Stored records
--- START ---
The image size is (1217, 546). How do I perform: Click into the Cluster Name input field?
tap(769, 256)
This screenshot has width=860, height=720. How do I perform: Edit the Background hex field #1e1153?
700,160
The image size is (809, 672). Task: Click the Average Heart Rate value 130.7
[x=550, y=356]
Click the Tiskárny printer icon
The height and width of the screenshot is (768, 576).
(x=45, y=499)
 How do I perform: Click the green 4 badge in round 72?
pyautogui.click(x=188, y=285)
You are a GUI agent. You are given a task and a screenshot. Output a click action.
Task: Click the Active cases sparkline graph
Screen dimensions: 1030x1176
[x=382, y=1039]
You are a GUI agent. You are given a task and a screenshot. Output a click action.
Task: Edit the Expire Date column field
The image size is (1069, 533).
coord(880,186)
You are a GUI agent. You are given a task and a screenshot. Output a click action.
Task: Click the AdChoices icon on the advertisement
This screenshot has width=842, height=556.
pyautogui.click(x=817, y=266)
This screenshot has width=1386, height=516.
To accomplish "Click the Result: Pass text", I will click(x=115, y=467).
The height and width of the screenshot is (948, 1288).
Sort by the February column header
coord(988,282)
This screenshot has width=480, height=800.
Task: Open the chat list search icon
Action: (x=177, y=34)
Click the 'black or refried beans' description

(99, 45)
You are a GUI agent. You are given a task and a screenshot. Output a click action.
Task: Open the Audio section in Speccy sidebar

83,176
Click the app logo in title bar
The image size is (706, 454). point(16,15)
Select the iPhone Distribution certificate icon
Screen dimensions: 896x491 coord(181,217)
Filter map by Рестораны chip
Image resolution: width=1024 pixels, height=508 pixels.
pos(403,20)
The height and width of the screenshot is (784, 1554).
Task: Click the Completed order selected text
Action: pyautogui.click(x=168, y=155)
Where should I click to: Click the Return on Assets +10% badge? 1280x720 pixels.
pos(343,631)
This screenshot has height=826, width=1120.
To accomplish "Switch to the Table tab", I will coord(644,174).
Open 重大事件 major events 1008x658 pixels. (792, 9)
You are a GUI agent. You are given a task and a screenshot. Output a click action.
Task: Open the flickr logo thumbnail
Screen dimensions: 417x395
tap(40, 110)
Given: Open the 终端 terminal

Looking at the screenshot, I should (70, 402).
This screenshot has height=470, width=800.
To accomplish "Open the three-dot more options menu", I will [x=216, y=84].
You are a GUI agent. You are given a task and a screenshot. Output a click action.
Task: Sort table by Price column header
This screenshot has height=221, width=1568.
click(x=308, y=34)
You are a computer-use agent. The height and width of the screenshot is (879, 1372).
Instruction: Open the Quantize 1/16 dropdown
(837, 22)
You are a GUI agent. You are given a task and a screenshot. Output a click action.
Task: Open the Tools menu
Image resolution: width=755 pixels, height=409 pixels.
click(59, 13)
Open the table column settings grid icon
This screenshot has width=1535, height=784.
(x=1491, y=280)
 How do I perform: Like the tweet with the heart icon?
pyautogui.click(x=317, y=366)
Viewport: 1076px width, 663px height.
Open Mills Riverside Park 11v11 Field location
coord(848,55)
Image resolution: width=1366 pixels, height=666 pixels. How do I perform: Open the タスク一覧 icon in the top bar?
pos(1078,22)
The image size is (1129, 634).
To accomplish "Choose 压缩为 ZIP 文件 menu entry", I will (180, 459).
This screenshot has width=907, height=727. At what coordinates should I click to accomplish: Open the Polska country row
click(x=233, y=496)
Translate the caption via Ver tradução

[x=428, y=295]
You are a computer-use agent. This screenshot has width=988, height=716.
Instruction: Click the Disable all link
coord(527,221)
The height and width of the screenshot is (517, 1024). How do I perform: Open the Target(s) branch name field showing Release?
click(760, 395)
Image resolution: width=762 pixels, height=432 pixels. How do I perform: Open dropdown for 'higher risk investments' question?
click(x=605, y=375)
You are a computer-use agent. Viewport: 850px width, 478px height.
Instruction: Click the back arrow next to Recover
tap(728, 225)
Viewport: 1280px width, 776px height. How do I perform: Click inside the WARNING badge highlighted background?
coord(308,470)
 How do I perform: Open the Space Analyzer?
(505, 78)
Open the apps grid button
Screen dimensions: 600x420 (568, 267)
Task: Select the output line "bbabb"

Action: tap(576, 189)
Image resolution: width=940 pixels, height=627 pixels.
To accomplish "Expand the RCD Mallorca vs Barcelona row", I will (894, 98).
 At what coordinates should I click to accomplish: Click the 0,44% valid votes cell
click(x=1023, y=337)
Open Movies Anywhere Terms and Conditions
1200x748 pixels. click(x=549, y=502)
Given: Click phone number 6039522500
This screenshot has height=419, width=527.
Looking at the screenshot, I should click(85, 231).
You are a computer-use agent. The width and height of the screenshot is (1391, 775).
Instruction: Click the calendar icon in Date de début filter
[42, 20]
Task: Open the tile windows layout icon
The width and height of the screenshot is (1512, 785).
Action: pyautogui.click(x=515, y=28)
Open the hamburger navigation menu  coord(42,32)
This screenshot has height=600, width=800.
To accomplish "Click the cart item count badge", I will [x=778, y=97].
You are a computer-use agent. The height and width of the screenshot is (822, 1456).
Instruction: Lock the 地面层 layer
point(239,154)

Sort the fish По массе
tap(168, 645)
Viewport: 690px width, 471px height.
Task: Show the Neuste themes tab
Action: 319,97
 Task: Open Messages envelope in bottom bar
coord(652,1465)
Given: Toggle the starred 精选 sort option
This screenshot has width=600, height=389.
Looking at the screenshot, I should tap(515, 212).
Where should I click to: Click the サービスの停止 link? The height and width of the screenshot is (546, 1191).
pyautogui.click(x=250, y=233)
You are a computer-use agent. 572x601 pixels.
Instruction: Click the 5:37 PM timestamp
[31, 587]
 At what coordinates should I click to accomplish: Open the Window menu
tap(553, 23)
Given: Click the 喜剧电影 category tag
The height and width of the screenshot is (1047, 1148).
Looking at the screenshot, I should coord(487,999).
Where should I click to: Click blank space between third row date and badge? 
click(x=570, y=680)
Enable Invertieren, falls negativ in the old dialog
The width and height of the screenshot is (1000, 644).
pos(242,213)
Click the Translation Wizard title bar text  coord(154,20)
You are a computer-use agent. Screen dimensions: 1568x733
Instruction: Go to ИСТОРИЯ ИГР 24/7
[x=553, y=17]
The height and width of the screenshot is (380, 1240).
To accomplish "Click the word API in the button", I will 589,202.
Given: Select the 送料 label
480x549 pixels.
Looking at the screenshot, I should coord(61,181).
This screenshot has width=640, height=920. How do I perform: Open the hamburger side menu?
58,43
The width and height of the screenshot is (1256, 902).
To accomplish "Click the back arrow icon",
--- END ---
■ **Work order**: Each entry must be set down exactly as it appears.

■ **Exercise solution**:
The image size is (1217, 546). How do I perform: Click into the Cluster Name input field?
tap(769, 256)
This screenshot has width=860, height=720. How do I perform: Edit the Background hex field #1e1153?
700,160
The image size is (809, 672). Task: Click the Average Heart Rate value 130.7
[x=550, y=356]
Click the Tiskárny printer icon
The height and width of the screenshot is (768, 576).
(x=45, y=499)
 How do I perform: Click the green 4 badge in round 72?
pyautogui.click(x=188, y=285)
You are a GUI agent. You are given a task and a screenshot. Output a click action.
Task: Click the Active cases sparkline graph
Screen dimensions: 1030x1176
[x=382, y=1039]
You are a GUI agent. You are given a task and a screenshot. Output a click action.
Task: Edit the Expire Date column field
The image size is (1069, 533).
coord(880,186)
You are a GUI agent. You are given a task and a screenshot. Output a click action.
Task: Click the AdChoices icon on the advertisement
This screenshot has width=842, height=556.
pyautogui.click(x=817, y=266)
This screenshot has width=1386, height=516.
To accomplish "Click the Result: Pass text", I will click(x=115, y=467).
The height and width of the screenshot is (948, 1288).
Sort by the February column header
coord(988,282)
This screenshot has width=480, height=800.
Task: Open the chat list search icon
Action: (x=177, y=34)
Click the 'black or refried beans' description

(99, 45)
You are a GUI agent. You are given a task and a screenshot. Output a click action.
Task: Open the Audio section in Speccy sidebar

83,176
Click the app logo in title bar
The image size is (706, 454). point(16,15)
Select the iPhone Distribution certificate icon
Screen dimensions: 896x491 coord(181,217)
Filter map by Рестораны chip
Image resolution: width=1024 pixels, height=508 pixels.
pos(403,20)
The height and width of the screenshot is (784, 1554).
Task: Click the Completed order selected text
Action: pyautogui.click(x=168, y=155)
Where should I click to: Click the Return on Assets +10% badge? 1280x720 pixels.
pos(343,631)
This screenshot has height=826, width=1120.
To accomplish "Switch to the Table tab", I will coord(644,174).
Open 重大事件 major events 1008x658 pixels. (792, 9)
You are a GUI agent. You are given a task and a screenshot. Output a click action.
Task: Open the flickr logo thumbnail
Screen dimensions: 417x395
tap(40, 110)
Given: Open the 终端 terminal

Looking at the screenshot, I should (70, 402).
This screenshot has height=470, width=800.
To accomplish "Open the three-dot more options menu", I will [x=216, y=84].
You are a GUI agent. You are given a task and a screenshot. Output a click action.
Task: Sort table by Price column header
This screenshot has height=221, width=1568.
click(x=308, y=34)
You are a computer-use agent. The height and width of the screenshot is (879, 1372).
Instruction: Open the Quantize 1/16 dropdown
(837, 22)
You are a GUI agent. You are given a task and a screenshot. Output a click action.
Task: Open the Tools menu
Image resolution: width=755 pixels, height=409 pixels.
click(59, 13)
Open the table column settings grid icon
This screenshot has width=1535, height=784.
(x=1491, y=280)
 How do I perform: Like the tweet with the heart icon?
pyautogui.click(x=317, y=366)
Viewport: 1076px width, 663px height.
Open Mills Riverside Park 11v11 Field location
coord(848,55)
Image resolution: width=1366 pixels, height=666 pixels. How do I perform: Open the タスク一覧 icon in the top bar?
pos(1078,22)
The image size is (1129, 634).
To accomplish "Choose 压缩为 ZIP 文件 menu entry", I will (180, 459).
This screenshot has width=907, height=727. At what coordinates should I click to accomplish: Open the Polska country row
click(x=233, y=496)
Translate the caption via Ver tradução

[x=428, y=295]
You are a computer-use agent. This screenshot has width=988, height=716.
Instruction: Click the Disable all link
coord(527,221)
The height and width of the screenshot is (517, 1024). How do I perform: Open the Target(s) branch name field showing Release?
click(760, 395)
Image resolution: width=762 pixels, height=432 pixels. How do I perform: Open dropdown for 'higher risk investments' question?
click(x=605, y=375)
You are a computer-use agent. Viewport: 850px width, 478px height.
Instruction: Click the back arrow next to Recover
tap(728, 225)
Viewport: 1280px width, 776px height. How do I perform: Click inside the WARNING badge highlighted background?
coord(308,470)
 How do I perform: Open the Space Analyzer?
(505, 78)
Open the apps grid button
Screen dimensions: 600x420 (568, 267)
Task: Select the output line "bbabb"

Action: tap(576, 189)
Image resolution: width=940 pixels, height=627 pixels.
To accomplish "Expand the RCD Mallorca vs Barcelona row", I will (894, 98).
 At what coordinates should I click to accomplish: Click the 0,44% valid votes cell
click(x=1023, y=337)
Open Movies Anywhere Terms and Conditions
1200x748 pixels. click(x=549, y=502)
Given: Click phone number 6039522500
This screenshot has height=419, width=527.
Looking at the screenshot, I should click(85, 231).
You are a computer-use agent. The width and height of the screenshot is (1391, 775).
Instruction: Click the calendar icon in Date de début filter
[42, 20]
Task: Open the tile windows layout icon
The width and height of the screenshot is (1512, 785).
Action: pyautogui.click(x=515, y=28)
Open the hamburger navigation menu  coord(42,32)
This screenshot has height=600, width=800.
To accomplish "Click the cart item count badge", I will [x=778, y=97].
You are a computer-use agent. The height and width of the screenshot is (822, 1456).
Instruction: Lock the 地面层 layer
point(239,154)

Sort the fish По массе
tap(168, 645)
Viewport: 690px width, 471px height.
Task: Show the Neuste themes tab
Action: 319,97
 Task: Open Messages envelope in bottom bar
coord(652,1465)
Given: Toggle the starred 精选 sort option
This screenshot has width=600, height=389.
Looking at the screenshot, I should tap(515, 212).
Where should I click to: Click the サービスの停止 link? The height and width of the screenshot is (546, 1191).
pyautogui.click(x=250, y=233)
You are a computer-use agent. 572x601 pixels.
Instruction: Click the 5:37 PM timestamp
[31, 587]
 At what coordinates should I click to accomplish: Open the Window menu
tap(553, 23)
Given: Click the 喜剧电影 category tag
The height and width of the screenshot is (1047, 1148).
Looking at the screenshot, I should coord(487,999).
Where should I click to: Click blank space between third row date and badge? 
click(x=570, y=680)
Enable Invertieren, falls negativ in the old dialog
The width and height of the screenshot is (1000, 644).
pos(242,213)
Click the Translation Wizard title bar text  coord(154,20)
You are a computer-use agent. Screen dimensions: 1568x733
Instruction: Go to ИСТОРИЯ ИГР 24/7
[x=553, y=17]
The height and width of the screenshot is (380, 1240).
To accomplish "Click the word API in the button", I will 589,202.
Given: Select the 送料 label
480x549 pixels.
Looking at the screenshot, I should coord(61,181).
This screenshot has width=640, height=920. How do I perform: Open the hamburger side menu?
58,43
The width and height of the screenshot is (1256, 902).
To accomplish "Click the back arrow icon",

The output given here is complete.